Congressman Cartwright’s proposal obviously wouldn’t create a genuine free market. But it would allow compensation to become part of the equation. So his proposal presumably would save lives compared to the current system.
Oh, by the way, it’s worth noting that criminalization of organ sales doesn’t fully stop the practice. Other nations step in, often with policies that are disgusting.
…one of the most horrific markets operating today: Communist China’s selling of organs harvested from prisoners of conscience.
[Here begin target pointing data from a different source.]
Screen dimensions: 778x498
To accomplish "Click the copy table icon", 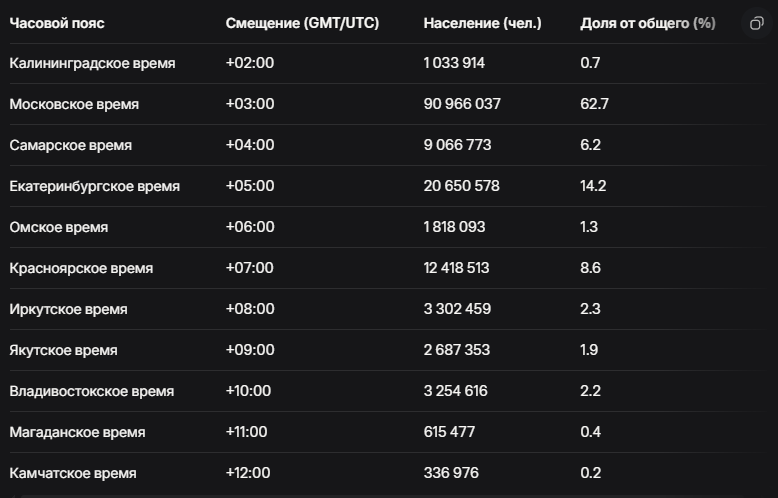I will click(x=756, y=23).
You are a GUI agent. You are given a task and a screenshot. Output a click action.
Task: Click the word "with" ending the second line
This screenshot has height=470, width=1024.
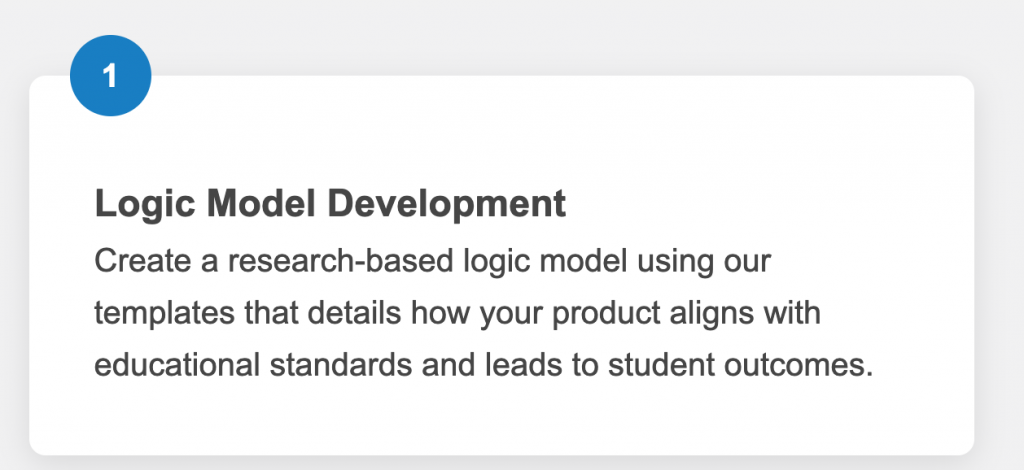(x=791, y=313)
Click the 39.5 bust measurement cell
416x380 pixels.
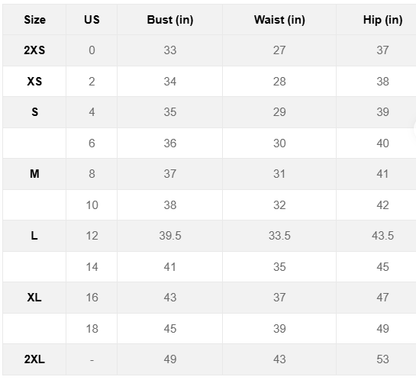tap(170, 236)
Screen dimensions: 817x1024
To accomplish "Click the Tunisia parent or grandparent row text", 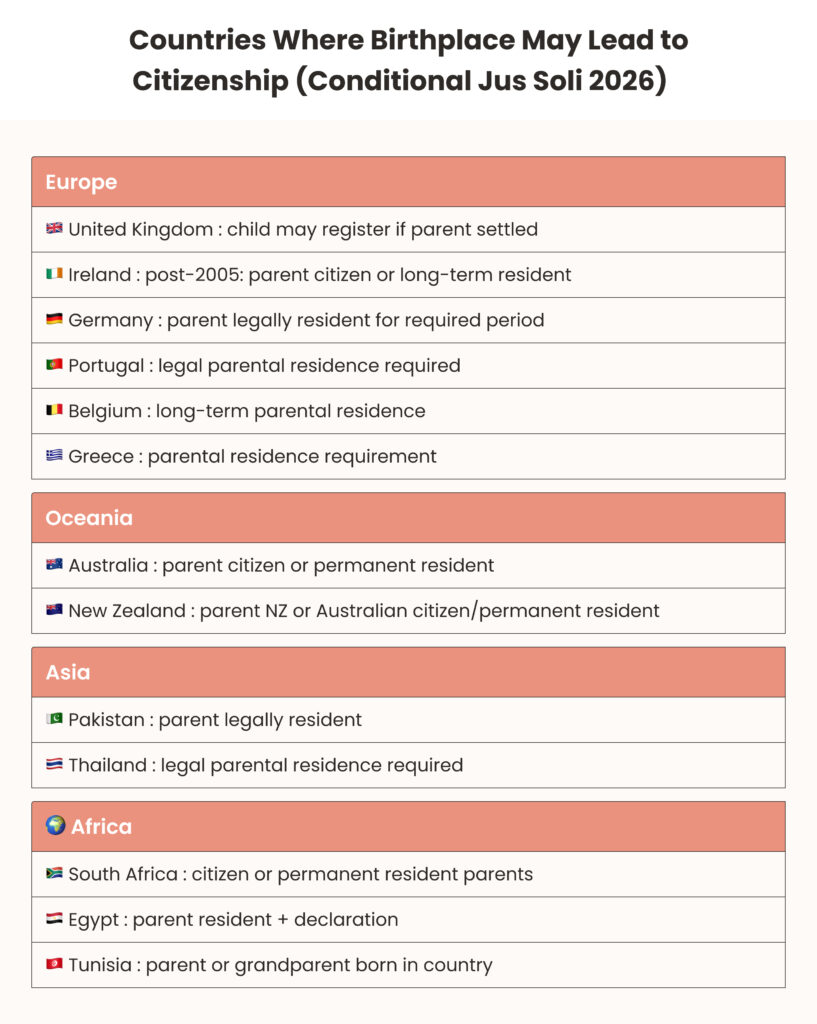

Ten thousand “transplant tourists” travel annually to communist China, where they pay top dollar to get organs transplanted on demand. …Free countries may not be able to stop this horrific practice, but they could reduce the demand for these organs by allowing free people to exercise the choice to sell their organs. Currently, free countries rely only on altruism, which has resulted in severe shortages of organs and black markets.
In other words, the policies advocated by Mr. Carney (the first story cited at the start of this column) would enhance the profitability of the Chinese organ-harvesting system. That doesn’t seem like a good outcome.
Here’s a map showing how the kidney trade works right now, with the underground economy playing a big role.
My bottom line is that poor people would get more money and have more legal protections if the system was fully legalized and operating above ground.
P.S. When I wasn’t busy causing trouble in college, I would sell my plasma twice weekly. The $15 I received from the medical company was sufficient to cover my food budget. They exploited me and I exploited them.